WORK REQUEST – The required answer is an exact copy of the records below, without pictures.

━━━━━ MATERIAL FOR THE TASK

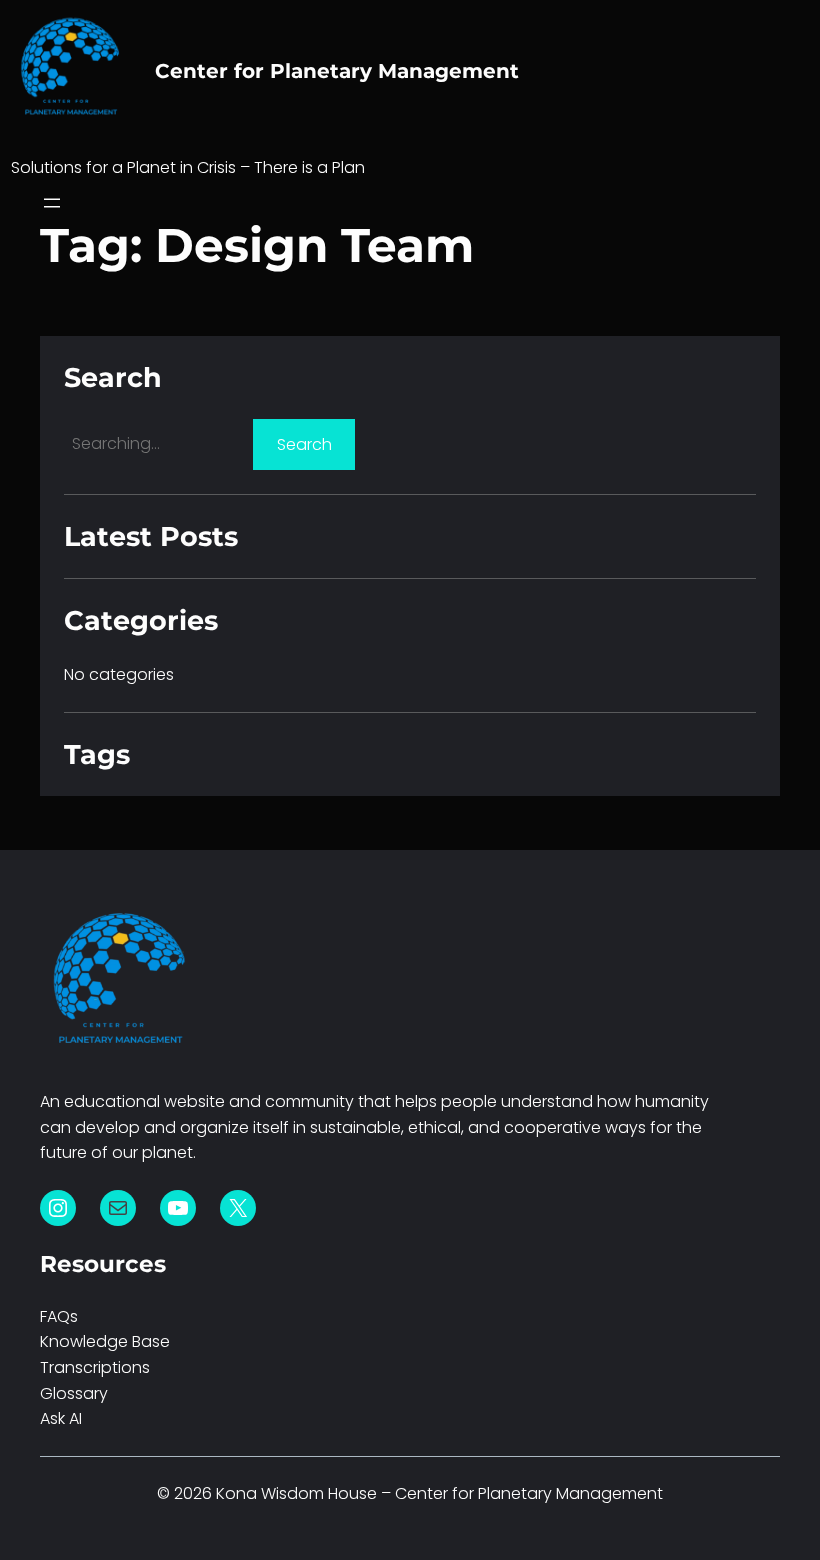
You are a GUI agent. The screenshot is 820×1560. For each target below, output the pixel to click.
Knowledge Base (105, 1341)
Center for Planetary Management (337, 71)
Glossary (74, 1393)
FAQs (59, 1316)
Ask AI (61, 1418)
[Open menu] (52, 203)
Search (304, 444)
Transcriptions (95, 1367)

━━━━━━━━━━

RESPONSE TO THIS EXERCISE –
You are a GUI agent. The screenshot is 820×1560. For each target below, output the pixel to click.
Knowledge Base (105, 1341)
Center for Planetary Management (337, 71)
Glossary (74, 1393)
FAQs (59, 1316)
Ask AI (61, 1418)
[Open menu] (52, 203)
Search (304, 444)
Transcriptions (95, 1367)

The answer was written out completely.